PROVIDED MATERIAL:
= = = = =
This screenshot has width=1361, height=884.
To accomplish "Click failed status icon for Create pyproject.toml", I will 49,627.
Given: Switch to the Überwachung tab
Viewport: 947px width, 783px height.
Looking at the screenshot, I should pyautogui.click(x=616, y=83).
= = = = =
GOAL:
Copy the lines from the one containing "Given: Switch to the Überwachung tab" through the end, with "Viewport" replaced by "Window" and everything else unchanged.

TASK RESULT:
Given: Switch to the Überwachung tab
Window: 947px width, 783px height.
Looking at the screenshot, I should pyautogui.click(x=616, y=83).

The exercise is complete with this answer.